Mesmo sem doenças, a fertilidade feminina diminui naturalmente com o avanço da idade.

Após os 35 anos ocorre uma redução gradual da quantidade e da qualidade dos óvulos, tornando a gravidez mais difícil.

Por esse motivo, mulheres que pretendem engravidar nessa fase da vida devem manter acompanhamento médico regular.

O estilo de vida pode fazer diferença?

Sim.

Alguns hábitos podem influenciar diretamente a saúde reprodutiva.

Entre eles:

  • Tabagismo.
  • Consumo excessivo de álcool.
  • Sedentarismo.
  • Obesidade.
  • Alimentação inadequada.
  • Estresse crônico.

Adotar um estilo de vida saudável contribui para preservar a fertilidade e melhorar a saúde de forma geral.

Quando procurar um ginecologista?

A investigação costuma ser indicada quando a gravidez não acontece após um período de tentativas sem contraceptivos.

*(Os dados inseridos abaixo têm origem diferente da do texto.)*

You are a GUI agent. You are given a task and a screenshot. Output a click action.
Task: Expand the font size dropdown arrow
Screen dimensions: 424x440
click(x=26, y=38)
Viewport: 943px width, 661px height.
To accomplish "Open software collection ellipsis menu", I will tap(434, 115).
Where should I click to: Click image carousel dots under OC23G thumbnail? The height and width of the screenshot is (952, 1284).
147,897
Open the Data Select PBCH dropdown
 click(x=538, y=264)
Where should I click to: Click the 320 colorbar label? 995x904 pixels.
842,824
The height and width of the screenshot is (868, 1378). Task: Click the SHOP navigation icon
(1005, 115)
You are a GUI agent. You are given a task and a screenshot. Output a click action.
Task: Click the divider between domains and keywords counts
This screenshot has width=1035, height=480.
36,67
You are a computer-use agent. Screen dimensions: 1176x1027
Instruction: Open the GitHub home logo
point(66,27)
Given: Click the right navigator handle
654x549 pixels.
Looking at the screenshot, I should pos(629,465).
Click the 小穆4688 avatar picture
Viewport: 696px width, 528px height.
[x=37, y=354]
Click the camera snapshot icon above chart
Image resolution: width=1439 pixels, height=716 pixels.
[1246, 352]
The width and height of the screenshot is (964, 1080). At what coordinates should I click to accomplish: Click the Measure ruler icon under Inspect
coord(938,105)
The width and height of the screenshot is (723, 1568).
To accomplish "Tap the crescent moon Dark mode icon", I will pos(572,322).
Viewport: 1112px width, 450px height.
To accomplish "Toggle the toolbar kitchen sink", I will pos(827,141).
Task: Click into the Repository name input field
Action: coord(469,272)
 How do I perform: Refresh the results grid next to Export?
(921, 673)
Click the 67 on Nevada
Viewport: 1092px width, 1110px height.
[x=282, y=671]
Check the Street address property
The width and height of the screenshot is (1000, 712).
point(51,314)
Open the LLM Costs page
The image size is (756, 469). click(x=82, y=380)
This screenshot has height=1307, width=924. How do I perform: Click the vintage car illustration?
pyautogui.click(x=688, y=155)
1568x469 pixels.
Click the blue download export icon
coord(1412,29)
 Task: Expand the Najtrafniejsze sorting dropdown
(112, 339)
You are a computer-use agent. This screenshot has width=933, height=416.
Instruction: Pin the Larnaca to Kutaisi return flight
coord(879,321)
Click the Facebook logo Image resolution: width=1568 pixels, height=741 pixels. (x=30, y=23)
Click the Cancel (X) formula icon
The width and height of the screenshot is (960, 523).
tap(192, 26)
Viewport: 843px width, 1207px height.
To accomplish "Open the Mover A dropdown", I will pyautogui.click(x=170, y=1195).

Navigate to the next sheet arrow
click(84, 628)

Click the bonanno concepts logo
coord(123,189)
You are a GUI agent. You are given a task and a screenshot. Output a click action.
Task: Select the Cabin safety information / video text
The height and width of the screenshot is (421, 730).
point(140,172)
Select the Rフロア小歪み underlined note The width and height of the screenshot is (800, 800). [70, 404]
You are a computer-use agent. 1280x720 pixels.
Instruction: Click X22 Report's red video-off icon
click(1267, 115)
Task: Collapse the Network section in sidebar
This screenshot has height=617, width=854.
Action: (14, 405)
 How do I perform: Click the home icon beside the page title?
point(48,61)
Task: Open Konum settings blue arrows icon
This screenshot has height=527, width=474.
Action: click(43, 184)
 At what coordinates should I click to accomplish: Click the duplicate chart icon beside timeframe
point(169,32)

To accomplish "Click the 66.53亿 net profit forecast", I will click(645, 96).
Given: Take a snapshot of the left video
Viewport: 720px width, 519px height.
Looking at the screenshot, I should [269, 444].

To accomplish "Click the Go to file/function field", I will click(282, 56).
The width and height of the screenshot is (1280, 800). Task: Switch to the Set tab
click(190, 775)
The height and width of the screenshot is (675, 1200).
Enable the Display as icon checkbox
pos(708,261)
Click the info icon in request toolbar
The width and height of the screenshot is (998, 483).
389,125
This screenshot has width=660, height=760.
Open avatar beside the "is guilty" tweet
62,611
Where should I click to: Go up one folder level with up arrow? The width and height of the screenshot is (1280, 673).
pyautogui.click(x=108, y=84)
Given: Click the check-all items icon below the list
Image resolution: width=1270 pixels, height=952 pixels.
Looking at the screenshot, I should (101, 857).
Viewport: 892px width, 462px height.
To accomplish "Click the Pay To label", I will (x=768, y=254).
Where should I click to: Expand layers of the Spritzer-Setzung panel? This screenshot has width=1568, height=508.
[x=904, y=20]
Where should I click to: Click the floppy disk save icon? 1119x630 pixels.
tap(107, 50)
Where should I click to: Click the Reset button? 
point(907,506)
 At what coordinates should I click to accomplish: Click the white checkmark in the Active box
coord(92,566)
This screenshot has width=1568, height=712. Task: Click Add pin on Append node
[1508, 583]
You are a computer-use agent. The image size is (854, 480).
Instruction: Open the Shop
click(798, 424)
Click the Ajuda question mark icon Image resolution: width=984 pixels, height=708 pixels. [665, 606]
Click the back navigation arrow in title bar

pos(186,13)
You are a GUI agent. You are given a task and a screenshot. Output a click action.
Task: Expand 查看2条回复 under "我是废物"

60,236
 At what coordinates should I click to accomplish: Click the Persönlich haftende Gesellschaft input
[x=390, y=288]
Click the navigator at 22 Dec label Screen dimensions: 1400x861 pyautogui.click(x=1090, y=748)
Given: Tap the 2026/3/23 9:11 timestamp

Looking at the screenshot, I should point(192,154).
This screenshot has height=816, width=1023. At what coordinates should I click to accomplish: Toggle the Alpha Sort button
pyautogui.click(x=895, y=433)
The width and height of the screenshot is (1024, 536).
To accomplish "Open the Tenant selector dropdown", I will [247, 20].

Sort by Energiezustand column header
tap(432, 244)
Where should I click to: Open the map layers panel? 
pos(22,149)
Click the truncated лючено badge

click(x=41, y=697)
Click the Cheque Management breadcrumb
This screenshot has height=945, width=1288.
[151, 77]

Também é importante procurar atendimento caso existam:

  • Menstruação muito irregular.
  • Cólicas intensas.
  • Sangramento excessivo.
  • Dor pélvica frequente.
  • Histórico de doenças ginecológicas.

A avaliação precoce permite identificar alterações que podem comprometer a fertilidade feminina e iniciar o tratamento quando necessário.

É possível preservar a fertilidade feminina?

Em muitos casos, sim.

O acompanhamento ginecológico periódico, a realização de exames preventivos, o tratamento adequado de doenças ginecológicas e a adoção de hábitos saudáveis contribuem para preservar a fertilidade feminina ao longo da vida.

Embora algumas condições possam dificultar a gravidez, o diagnóstico precoce aumenta significativamente as possibilidades de tratamento e permite que muitas mulheres realizem o desejo de engravidar com o suporte médico adequado.